Reverse engineering provides manufacturers with information about the design of a product or component. When done successfully, reverse engineering gives you a virtual copy of the blueprint that went into the original design.
Reverse engineering is perhaps the most accurate way to recreate the designs for items that went out of production decades beforehand. In cases where the original blueprints are long since lost or destroyed, reverse engineering is perhaps the only way to bring such products back to life. If you can obtain a working model of an old product, you can typically trace the steps of its design and use those insights to construct a new model, repair a part or improve future products.
Below are some of the most common uses of reverse engineering.
1. Legacy Parts Replacement
One of the most common reverse engineering applications is legacy parts replacement, which involves examining and reproducing select parts of larger machines to keep them in operation.
For example, a factory might have a large engine compartment that keeps the entire conveyor system running through each day’s work shift. Every once in a while, one of the machine parts will wear out and need to be replaced. If the machine is old, certain parts might no longer be in production, either because the OEM no longer makes the part of is out of business.
While the factory could make a huge investment in a new conveyor system, the preferable option is to retain the same equipment and replace the faulty part. With reverse engineering, you can use a 3D scanner to digitally replicate the design of the defective part. From there, a new copy of the component can be created and installed into the machine.
Depending on the size and complexity of the component in question, the initial cost to have it reverse engineered could exceed the price of a newer or different model. However, once you have created a digital copy of the original design and successfully replicated the part, you can use that information to recreate the component again and again. Reverse engineering allows you to reproduce parts that work in your preferred mechanical setups, regardless of whether the original manufacturers are still in business.
2. Parts Service or Repair
If a legacy part or a component the OEM no longer supports needs repair or service, it’s useful to have an understanding of how the product works. This knowledge can help to complete the repair accurately and efficiently. If there aren’t any design documents available, a company may use reverse engineering to create them. You can then use this information to inform how you repair or service the part. The data you gain from reverse engineering can help you determine which components you need to replace to fix a given problem. It can also inform your repair process by helping you better understand how best to access, remove and replace a certain part.
3. Failure Analysis
Reverse engineering techniques can play a valuable role in failure analysis. If a machine fails, you may need to take it apart or examine design files to determine why. Once you have this information, you know how to fix or improve the product so that it functions properly again.

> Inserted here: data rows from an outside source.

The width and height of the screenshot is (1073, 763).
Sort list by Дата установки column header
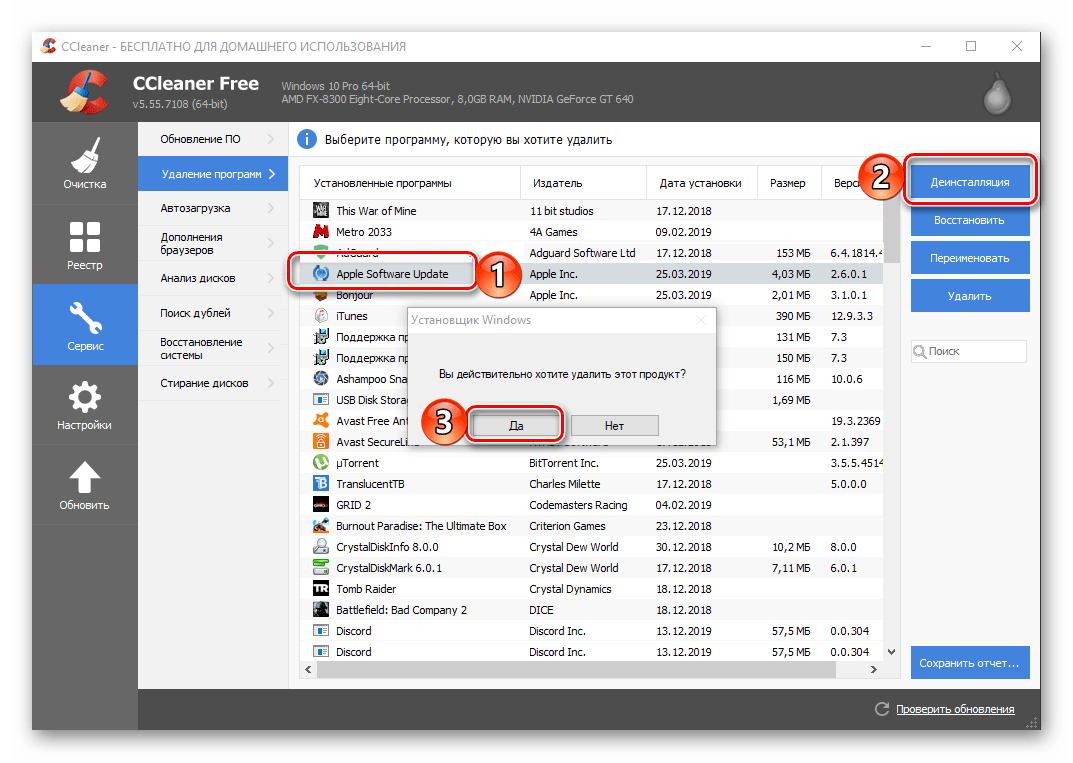pyautogui.click(x=700, y=183)
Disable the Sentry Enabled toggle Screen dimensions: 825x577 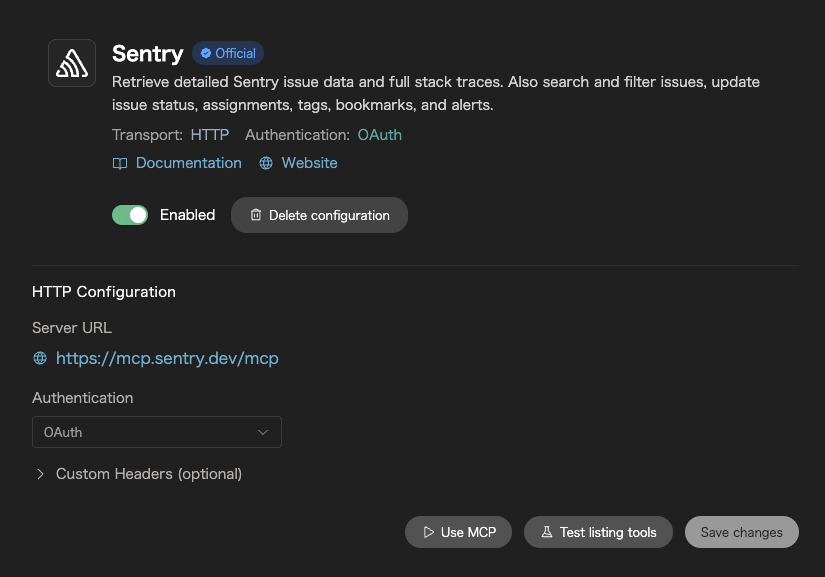(x=130, y=215)
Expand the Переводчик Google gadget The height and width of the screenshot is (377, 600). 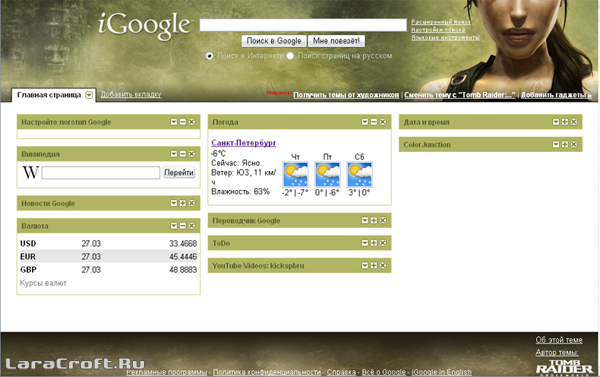(374, 220)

Examining a product using reverse engineering can reveal damaged parts of faulty designs. Looking at digital design files created through reverse engineering can also reveal flaws and help inform how you plan to repair a piece of equipment.
4. Parts Improvement
Reverse engineering is also used for parts improvement. You might need to alter a component after conducting a failure analysis, or a particular might just be due for an upgrade. If no replacement or alternative part is available on the market, you could have the part reverse engineered to create a copy of the original design. From there, you could modify the design for improved performance.
If a machine requires stronger joints or weld reinforcements, the faulty parts will be examined for their measurements and redesigned with increased thickness or stronger metals. Through reverse engineering, you can determine which dimensions must be maintained and which aspects you can change. If you could combine two or more parts into a single, more functional component, reverse engineering could bring that fact to light.

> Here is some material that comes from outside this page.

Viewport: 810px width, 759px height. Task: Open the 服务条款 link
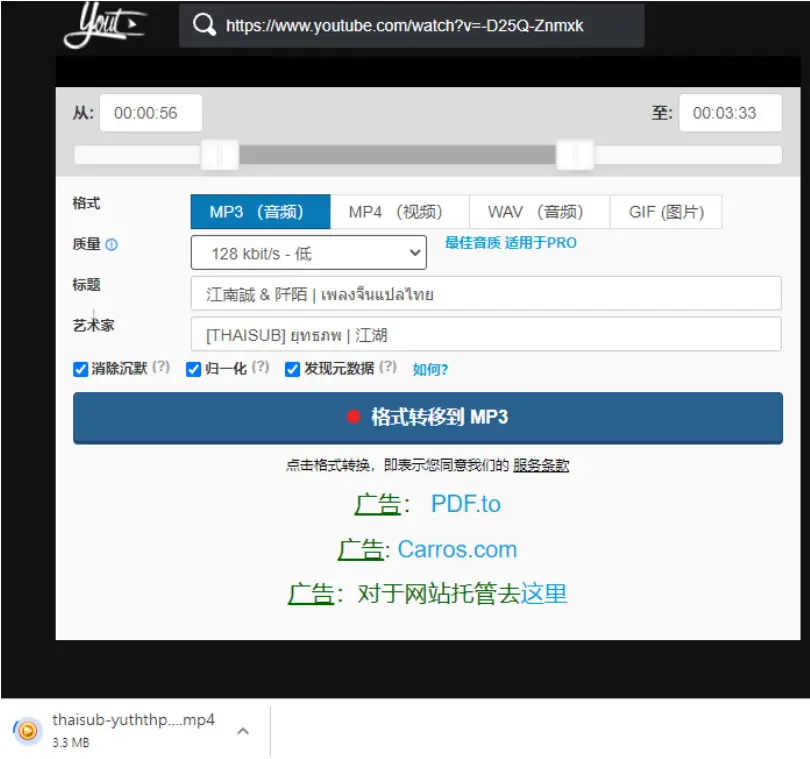541,465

5. Diagnostics and Problem-Solving
Reverse engineering can also be used for diagnostics and problem-solving in a sequence of industrial processes. In a factory setting, the flow of operations can sometimes slow due to a faulty or underperforming function. When a manufacturing system consists of numerous machines and components, it can be difficult to pinpoint the source of the problem. Through reverse engineering, you can determine how everything works as one and use that knowledge to identify where things can and do go wrong.